Start of Text provided

Children of the Corn IV: The Gathering (Greg Spence, 1996, USA)
Children of the Corn IV: The Gathering is the second film to feature a future Academy Award winner/nominee - this time we have Naomi Watts in the lead role as Grace Rhodes, a young woman who is returning home to Nebraska to keep an eye on her agoraphobic mother June (Karen Black). Thus we have not only one recognizable face in a Corn film, but two - Karen Black is a true scream queen, who would about a decade later be resurrected in Rob Zombie's House of 1000 Corpses. Taking up a job at a local doctor's clinic where she worked before leaving town, Grace finds that all of the town's children have come down with fevers and strange symptoms.
While its predecessor Children of the Corn III: Urban Harvest seemed to be taking the franchise in a more playful and self-referential direction, The Gathering seems to ground the film more in reality - there is hardly a trace of irony here. Strangely the film bears many similarities with the Nightmare on Elm Street franchise, as the film not only has a heavy emphasis on dreams but also gives its central villain a Freddy Krueger-like origin story. He was a child preacher named Josiah who was killed by the local community many years ago.

End of Text provided
Start of Data listing

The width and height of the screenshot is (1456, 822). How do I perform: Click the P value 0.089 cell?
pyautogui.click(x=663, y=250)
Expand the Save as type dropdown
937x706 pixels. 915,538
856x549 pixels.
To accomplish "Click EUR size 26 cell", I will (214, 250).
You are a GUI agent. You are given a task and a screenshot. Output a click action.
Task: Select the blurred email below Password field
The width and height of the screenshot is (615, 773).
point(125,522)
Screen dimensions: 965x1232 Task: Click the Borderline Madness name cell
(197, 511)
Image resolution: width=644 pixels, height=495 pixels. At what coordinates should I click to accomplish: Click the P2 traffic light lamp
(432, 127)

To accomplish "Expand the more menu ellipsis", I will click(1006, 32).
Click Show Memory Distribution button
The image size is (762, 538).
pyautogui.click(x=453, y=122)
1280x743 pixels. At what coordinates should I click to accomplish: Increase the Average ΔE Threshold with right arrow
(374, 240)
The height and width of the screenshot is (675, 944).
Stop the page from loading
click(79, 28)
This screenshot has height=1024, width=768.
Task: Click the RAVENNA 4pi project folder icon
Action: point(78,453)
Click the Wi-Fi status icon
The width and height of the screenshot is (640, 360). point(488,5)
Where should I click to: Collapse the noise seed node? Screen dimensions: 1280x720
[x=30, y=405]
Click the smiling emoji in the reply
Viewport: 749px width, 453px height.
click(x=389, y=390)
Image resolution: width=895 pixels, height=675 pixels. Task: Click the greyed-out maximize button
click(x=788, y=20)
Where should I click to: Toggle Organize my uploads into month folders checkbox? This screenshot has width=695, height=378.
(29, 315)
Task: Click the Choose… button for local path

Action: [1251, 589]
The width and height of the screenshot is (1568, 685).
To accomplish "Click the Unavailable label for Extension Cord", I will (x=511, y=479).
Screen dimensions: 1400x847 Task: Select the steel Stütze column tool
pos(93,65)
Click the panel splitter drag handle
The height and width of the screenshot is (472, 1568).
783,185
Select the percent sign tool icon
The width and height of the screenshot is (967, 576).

End of Data listing

** What to do **
(1) Answer from the review of Children of the Corn IV: The Gathering.
(a) Which actor plays Grace's mother, and what is the character's name?
(b) Where does Grace take a job after returning home?
(c) Who is the film's central villain, according to the review?
(2) Continue the review of Children of the Corn IV: The Gathering from its last sentence.
None of the data has any bearing on what is asked here.

** Results by task **
(1)
(a) Karen Black plays June, Grace's agoraphobic mother.
(b) She takes a job at a local doctor's clinic, where she had worked before leaving town.
(c) Josiah, a child preacher who was killed by the local community many years ago.

(2)
Despite its relatively strong cast, and a few decent scares (including a memorable opening scene), The Gathering is probably the weakest of the series thus far. The film notably dispenses with the monstrous character of "He Who Walks Behind the Rows," something that added a fun element to the prior films. It also is on the slower side, and there are some truly dreadful performances here. The Gathering is watchable, but perhaps only for Corn completists and for seeing Naomi Watts in her first headline role.